* GOAL OF THE EXERCISE
Using the records below, filter for lines that contain the string "sidebar" and copy them out.

* DATA TO EXAMINE

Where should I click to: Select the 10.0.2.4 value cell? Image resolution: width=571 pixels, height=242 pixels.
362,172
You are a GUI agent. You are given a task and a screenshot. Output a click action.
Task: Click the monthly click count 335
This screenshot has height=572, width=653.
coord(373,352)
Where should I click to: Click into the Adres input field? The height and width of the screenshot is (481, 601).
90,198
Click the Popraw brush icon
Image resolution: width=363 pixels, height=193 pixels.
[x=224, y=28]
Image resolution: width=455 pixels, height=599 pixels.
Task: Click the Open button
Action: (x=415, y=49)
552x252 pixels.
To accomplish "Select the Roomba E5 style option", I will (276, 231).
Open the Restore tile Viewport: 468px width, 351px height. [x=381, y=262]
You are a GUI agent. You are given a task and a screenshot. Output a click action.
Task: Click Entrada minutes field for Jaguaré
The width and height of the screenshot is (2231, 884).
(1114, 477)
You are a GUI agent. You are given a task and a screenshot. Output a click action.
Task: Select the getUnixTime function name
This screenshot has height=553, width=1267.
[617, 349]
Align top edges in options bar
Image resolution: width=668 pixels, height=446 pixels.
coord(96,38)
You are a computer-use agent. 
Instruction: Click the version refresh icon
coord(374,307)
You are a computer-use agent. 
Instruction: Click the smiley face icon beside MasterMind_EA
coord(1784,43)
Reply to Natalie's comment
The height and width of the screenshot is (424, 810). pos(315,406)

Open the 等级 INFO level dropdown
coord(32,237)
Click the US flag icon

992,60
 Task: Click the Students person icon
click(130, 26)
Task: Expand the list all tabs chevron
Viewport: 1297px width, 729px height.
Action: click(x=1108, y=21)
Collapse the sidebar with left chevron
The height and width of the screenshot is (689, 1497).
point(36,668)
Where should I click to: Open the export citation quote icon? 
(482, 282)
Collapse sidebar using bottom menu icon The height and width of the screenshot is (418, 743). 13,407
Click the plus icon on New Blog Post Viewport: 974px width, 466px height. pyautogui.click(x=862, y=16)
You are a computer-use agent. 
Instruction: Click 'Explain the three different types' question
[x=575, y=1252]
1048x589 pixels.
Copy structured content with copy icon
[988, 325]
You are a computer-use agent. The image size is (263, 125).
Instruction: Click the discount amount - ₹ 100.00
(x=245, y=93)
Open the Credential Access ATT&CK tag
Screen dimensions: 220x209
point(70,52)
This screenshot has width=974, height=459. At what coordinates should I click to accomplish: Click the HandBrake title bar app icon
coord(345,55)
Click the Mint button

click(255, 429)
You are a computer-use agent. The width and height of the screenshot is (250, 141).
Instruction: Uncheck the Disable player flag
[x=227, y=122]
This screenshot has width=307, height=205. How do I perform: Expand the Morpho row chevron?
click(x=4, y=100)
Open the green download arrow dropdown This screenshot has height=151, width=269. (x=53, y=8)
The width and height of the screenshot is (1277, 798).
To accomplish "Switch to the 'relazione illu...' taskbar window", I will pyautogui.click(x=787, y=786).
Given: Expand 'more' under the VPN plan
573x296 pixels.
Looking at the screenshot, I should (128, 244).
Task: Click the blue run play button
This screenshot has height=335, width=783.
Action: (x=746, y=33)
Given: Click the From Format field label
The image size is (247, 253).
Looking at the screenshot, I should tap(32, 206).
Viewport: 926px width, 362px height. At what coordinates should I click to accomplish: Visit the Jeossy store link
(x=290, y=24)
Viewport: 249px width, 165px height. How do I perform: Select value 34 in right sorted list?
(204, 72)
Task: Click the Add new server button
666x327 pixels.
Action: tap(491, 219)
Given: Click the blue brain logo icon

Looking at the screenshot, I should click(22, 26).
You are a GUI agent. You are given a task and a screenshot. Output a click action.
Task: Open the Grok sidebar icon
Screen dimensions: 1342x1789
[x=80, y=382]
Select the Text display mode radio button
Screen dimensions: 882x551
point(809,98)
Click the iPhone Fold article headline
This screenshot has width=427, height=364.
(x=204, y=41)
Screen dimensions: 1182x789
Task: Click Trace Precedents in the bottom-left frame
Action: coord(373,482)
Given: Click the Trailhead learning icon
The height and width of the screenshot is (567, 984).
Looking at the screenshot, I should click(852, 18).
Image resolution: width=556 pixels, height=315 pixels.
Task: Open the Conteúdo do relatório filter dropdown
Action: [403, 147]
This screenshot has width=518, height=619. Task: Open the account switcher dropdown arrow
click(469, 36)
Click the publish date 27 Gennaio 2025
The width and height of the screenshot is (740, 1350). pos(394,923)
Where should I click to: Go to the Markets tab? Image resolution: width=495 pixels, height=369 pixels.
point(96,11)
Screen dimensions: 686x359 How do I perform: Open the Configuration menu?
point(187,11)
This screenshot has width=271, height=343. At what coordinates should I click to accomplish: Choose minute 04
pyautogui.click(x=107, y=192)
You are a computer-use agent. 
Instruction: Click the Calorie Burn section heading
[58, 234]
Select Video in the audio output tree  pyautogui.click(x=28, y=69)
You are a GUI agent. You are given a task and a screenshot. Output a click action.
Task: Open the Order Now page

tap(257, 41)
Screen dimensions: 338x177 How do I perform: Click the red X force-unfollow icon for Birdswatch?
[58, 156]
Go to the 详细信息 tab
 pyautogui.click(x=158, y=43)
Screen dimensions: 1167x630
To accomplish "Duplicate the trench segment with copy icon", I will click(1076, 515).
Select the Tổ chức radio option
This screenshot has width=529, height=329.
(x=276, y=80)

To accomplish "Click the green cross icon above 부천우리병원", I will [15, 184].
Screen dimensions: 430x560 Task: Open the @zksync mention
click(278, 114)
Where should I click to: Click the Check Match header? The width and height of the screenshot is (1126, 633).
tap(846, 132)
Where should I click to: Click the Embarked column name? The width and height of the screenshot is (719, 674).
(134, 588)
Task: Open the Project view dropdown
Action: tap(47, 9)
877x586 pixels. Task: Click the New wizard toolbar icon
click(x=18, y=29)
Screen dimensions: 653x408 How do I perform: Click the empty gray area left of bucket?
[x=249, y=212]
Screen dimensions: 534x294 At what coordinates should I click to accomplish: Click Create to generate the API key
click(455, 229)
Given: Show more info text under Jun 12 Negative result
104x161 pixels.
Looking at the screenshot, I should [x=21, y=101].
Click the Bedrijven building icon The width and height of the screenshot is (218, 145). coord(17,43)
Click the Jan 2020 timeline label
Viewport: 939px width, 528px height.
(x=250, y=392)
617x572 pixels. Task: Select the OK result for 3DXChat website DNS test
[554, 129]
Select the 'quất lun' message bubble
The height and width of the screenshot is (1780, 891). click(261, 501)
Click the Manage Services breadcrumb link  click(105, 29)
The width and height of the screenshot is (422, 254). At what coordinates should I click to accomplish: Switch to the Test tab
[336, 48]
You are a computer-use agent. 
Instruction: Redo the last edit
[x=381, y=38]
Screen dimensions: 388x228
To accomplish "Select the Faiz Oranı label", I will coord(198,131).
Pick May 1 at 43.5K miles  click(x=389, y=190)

* YOUR RESPONSE
Collapse the sidebar with left chevron
Collapse sidebar using bottom menu icon The height and width of the screenshot is (418, 743). 13,407
Task: Open the Grok sidebar icon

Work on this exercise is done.